On Wednesday, 24 January 2024 at 01:18:18 UTC, deadalnix wrote:
>On Tuesday, 23 January 2024 at 22:15:11 UTC, Siarhei Siamashka wrote:
>On Tuesday, 23 January 2024 at 21:37:42 UTC, Walter Bright wrote:
>On 1/23/2024 3:49 AM, Andrea Fontana wrote:
>So probably you like xxhash128
Thanks! I do, it has a 64 bit version, does anyone know what the collision rate is?

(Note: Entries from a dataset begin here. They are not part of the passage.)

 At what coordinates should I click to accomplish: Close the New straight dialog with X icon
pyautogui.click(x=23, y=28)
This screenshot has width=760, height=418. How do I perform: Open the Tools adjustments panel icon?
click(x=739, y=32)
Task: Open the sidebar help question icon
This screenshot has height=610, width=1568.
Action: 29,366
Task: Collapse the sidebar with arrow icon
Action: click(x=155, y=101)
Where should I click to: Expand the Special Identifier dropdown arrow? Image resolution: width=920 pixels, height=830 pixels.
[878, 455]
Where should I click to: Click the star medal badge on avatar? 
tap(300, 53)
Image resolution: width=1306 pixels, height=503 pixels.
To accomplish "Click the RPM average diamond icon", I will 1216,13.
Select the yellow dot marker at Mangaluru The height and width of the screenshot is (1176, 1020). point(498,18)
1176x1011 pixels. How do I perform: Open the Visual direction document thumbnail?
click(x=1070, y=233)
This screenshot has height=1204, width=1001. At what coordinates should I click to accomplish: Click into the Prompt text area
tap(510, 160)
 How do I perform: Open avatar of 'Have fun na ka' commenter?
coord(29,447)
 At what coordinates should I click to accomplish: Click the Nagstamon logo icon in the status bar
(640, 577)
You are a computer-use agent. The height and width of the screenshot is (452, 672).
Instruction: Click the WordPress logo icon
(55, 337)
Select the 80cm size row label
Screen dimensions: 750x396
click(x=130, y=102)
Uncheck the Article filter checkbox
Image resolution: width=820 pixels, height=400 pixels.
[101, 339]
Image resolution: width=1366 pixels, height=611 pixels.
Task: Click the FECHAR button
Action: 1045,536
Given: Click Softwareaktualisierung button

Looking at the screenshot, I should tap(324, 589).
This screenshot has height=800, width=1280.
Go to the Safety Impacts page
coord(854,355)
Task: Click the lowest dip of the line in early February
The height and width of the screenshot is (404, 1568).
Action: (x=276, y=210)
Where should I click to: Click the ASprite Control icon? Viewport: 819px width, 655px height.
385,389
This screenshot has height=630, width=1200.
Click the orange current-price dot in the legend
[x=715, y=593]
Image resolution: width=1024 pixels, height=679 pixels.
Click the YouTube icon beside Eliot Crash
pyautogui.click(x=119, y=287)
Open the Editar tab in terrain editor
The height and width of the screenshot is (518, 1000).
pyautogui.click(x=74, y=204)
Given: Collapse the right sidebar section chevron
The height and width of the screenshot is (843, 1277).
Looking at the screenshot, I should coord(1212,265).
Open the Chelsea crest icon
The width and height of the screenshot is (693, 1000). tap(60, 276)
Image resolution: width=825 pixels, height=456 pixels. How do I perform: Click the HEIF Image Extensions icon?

If you really need a 64-bit version, then you can simply take the first 64 bits of MD5. Assuming no defects in a 64-bit hash implementation, the collision probability is 1.0 / 2^^64
for a pair of hashed strings. And it becomes a https://en.wikipedia.org/wiki/Birthday_problem if the number of hashed strings is larger. There's no magic algorithmic sauce that can make a small hash collision resistant. A quote from the Wikipedia article:
While it is not possible to do better than this, it is certainly possible - and in fact way easier than you'd expect - to do worse.
Go ahead and show me truncated output of any hash, designed to be cryptographically secure, behaving badly. I know that xxhash, ahash, fnv or any other non-secure hashes are prone to have collision issues, as they are primarily optimized for speed while being borderline acceptable from the collision standpoint.